- It is only by conducting extensive due diligence that the risks posed by parties to a trade can be understood;
- However, several authorities maintain lists of entities known to be of concern which must be taken into account. These are produced at United Nations (UN), National (including European Union (EU)), and non-governmental levels;
- UN sanctions are binding on firms based in all countries, while national (or EU) lists are typically only binding to firms based within the relevant territory;
- US measures often have an extraterritorial element, meaning that conducting business with US-sanctioned entities can have adverse business impacts for a firm even if based outside the US;
- Companies should implement screening and due diligence systems to ensure that all entity-specific concerns are identified, understood, and addressed before entering business relationships.

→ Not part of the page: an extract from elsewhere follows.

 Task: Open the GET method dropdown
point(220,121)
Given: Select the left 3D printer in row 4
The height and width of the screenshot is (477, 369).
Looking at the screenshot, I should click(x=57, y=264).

What is an entity of concern?
Entities are typically identified as being of concern for one of three main reasons:
1) They are involved in activities of concern – i.e. they have been designated as a terrorist organisation, they directly support or operate a Weapons of Mass Destruction programme in a country of concern, or they oversee an activity of concern (this can include individuals with responsibility for Iran’s nuclear programme, for example).
2) They work on behalf of entities of concern, in capacities including procurement agents, brokers and financial service providers.
3) They potentially supply programmes of concern, often by failing to implement appropriate trade compliance systems.
Note that not all entities of concern can be found on the various lists; firms should conduct due diligence to fully mitigate risk.
Where are entities of concern located?
This depends on the category of entity of concern. Those directly involved in programmes of concern are usually found only in sensitive countries (see country briefs), whereas middle men and suppliers to programmes of concern can be located anywhere around the world. The image below is a map highlighting the entities identified as being of concern by the US government in summer 2012.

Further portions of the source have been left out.